SuaraRiau.id - Lampu colok merupakan salah satu tradisi unik saat akhir Ramadhan di beberapa walayah di Riau, termasuk Kabupaten Siak.
Tidak ada literatur rinci yang menjelaskan tradisi lampu colok tersebut.
Namun bagi warga Siak, mereka mengenal festival lampu colok sebagai bentuk tradisi di penghujung Ramadhan. Tradisi meriah yang harus dijaga sampai kapanpun.
Tradisi dengan memanfaatkan susunan lampu yang terbuat dari botol bekas yang diisi minyak yang beragam bentuk.

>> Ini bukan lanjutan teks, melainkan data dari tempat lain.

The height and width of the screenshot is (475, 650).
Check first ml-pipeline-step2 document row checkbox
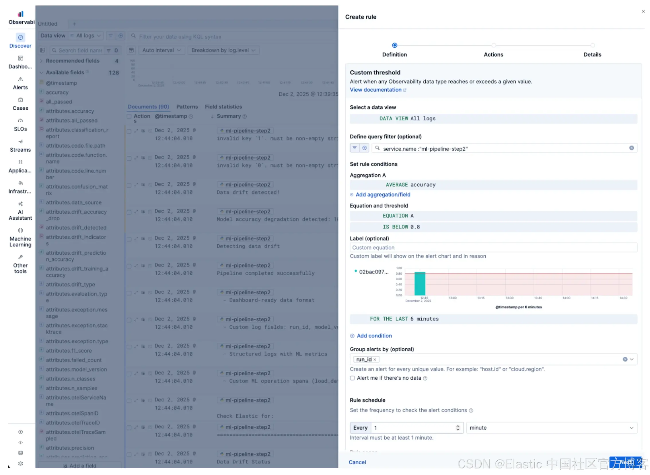[x=129, y=131]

Mulai dari Asma Allah hingga bentuk masjid yang indah.
Lampu colok sendiri merupakan susunan ratusan hingga ribuan lampu semprong atau lampu minyak yang terbuat dari kaleng atau botol bekas.
Lampu itu disusun pada menara yang terbuat dari kayu. Tinggi dan lebarnya mencapai puluhan meter.
Lampu colok biasanya mulai ditampilkan pada malam 27 Ramadhan hingga malam takbiran Idul Fitri.
Pemuda Karang Taruna Kampung Sabak Permai, Kecamatan Sabak Auh salah satu yang selalu menyambut lampu colok tersebut.
Mereka secara sukarela bergotong royong mendirikan menara selama bulan Ramadhan. Setiap malam usai salat Tarawih, mereka bekerja keras mendirikan menara, membuat ribuan lampu semprong dan membentuk pola.
Iswanto Ketua Karang Taruna Sabak Permai, pemuda desa yang memimpin rekan-rekannya mendirikan lampu colok itu kepada SuaraRiau.id mengatakan dirinya dan belasan pemuda bahkan telah bekerja sebelum Ramadan tiba.
"Sejak sebelum Ramadan kami semua bergotong royong mendirikan menara untuk lampu colok ini," kata Iswanto.
Tahun ini, katanya, mereka membuat desain lampu colok hanya sederhana saja karena situasi pandemi covid-19.
Dijelaskannya, Ia bersama rekan-rekannya juga tak ingin membuat kerumunan yang nantinya bisa memicu lonjakan penyebaran Covid-19.
Untuk membuat lampu colok yang megah dibutuhkan ribuan lampu lampu semprong dengan pola yang telah ditentukan.
"Ini gambar masjid. Bentuk bangunan masjid lengkap," ujarnya.
Membuat menara lampu colok dengan pola seperti masjid yang tengah dilakukan mereka bukan sebuah pekerjaan mudah. Selain itu, dana yang dibutuhkan juga tidak sedikit.
Untuk pembiayaan, mereka mengandalkan iuran dari masyarakat. Selain itu mereka juga berusaha mencari donatur dari pengusaha secara mandiri.
"Desa sangat support atas kegiatan kami ini," jelasnya.
Iswanto mengaku tidak ada paksaan dalam mendirikan lampu colok tersebut. Menurut dia, membuat lampu colok merupakan bentuk dari semangat pemuda setempat dalam menyambut bulan suci Ramadhan.
Selain itu, dia dan rekan-rekannya sepakat harus ada yang rela berkorban baik waktu dan materi untuk menjaga tradisi.
"Kalau bukan kita siapa lagi yang akan menjaga tradisi ini. Ini tradisi yang harus dijaga sampai kapanpun," kata dia.
Selain itu, dia mengatakan membuat lampu colok juga untuk menghibur para perantau yang pulang untuk merayakan hari idul Fitri di kampung halaman.
"Kita juga ingin kampung ini dikenal yang akan menjadi kebanggaan kami semua," ujarnya.
Itulah salah satu tradisi di Kabupaten Siak. Masyarakat setempat biasa menyebut lampu colok. Dahulu lampu colok banyak ditemukan di berbagai sudut kampung.
Namun belakangan tradisi ini seolah semakin meredup. Besarnya anggaran yang dibutuhkan menjadi salah satu alasan meredupnya tradisi unik tersebut.
Pemerintah seharusnya dapat lebih berperan dalam menjaga tradisi unik ini sehingga tidak tenggelam ditelan zaman.